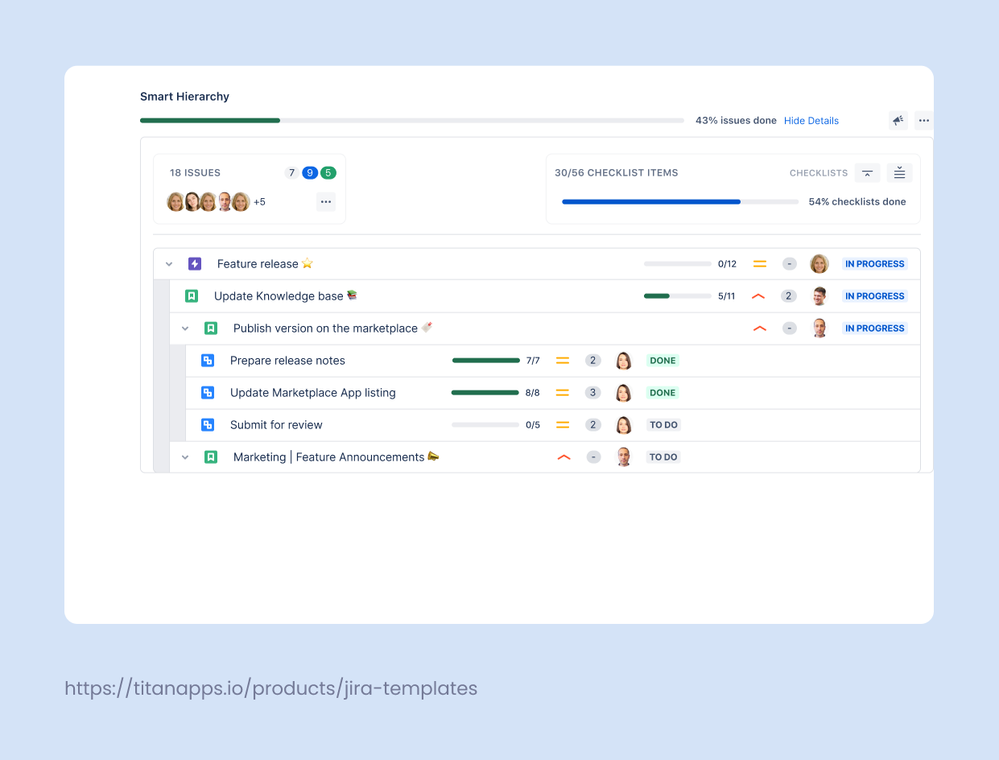Open the more options menu beside assignee avatars
This screenshot has width=999, height=760.
coord(326,201)
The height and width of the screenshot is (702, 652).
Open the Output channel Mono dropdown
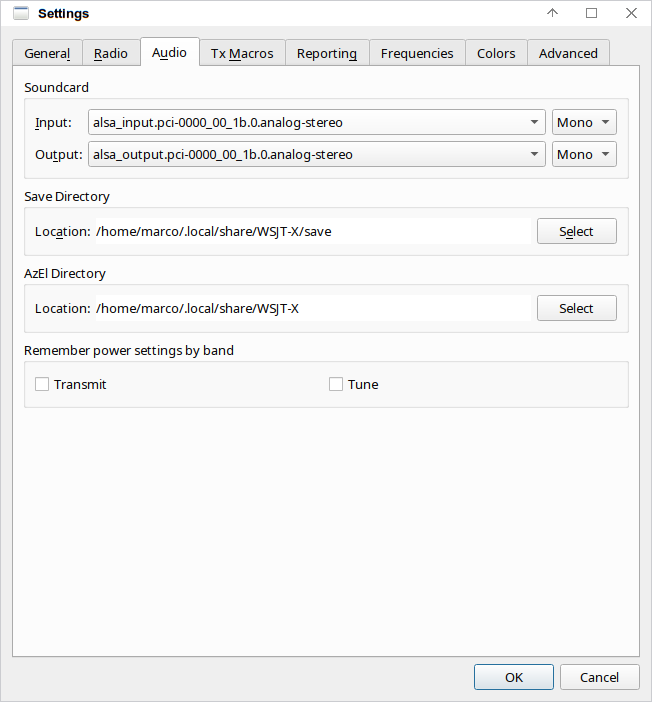click(584, 154)
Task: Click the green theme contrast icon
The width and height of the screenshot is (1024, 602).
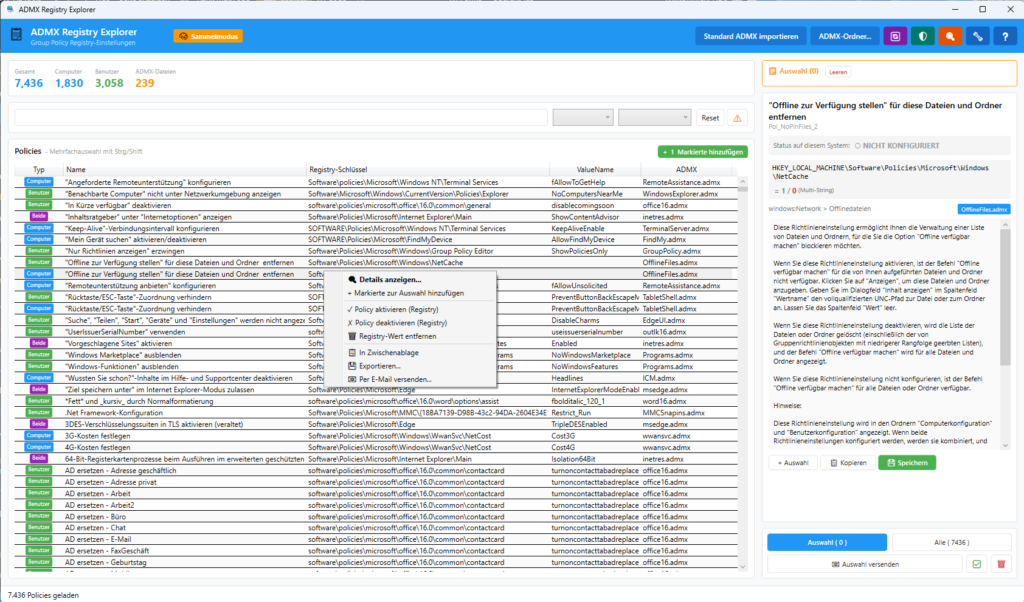Action: [921, 37]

▶ WHAT TO WORK ON: Retype exactly, and only, the lines from the one containing "Task: Click the green theme contrast icon" through the end of the material, leaving aside every picture.

▶ EXERCISE OUTPUT:
Task: Click the green theme contrast icon
The width and height of the screenshot is (1024, 602).
Action: [921, 37]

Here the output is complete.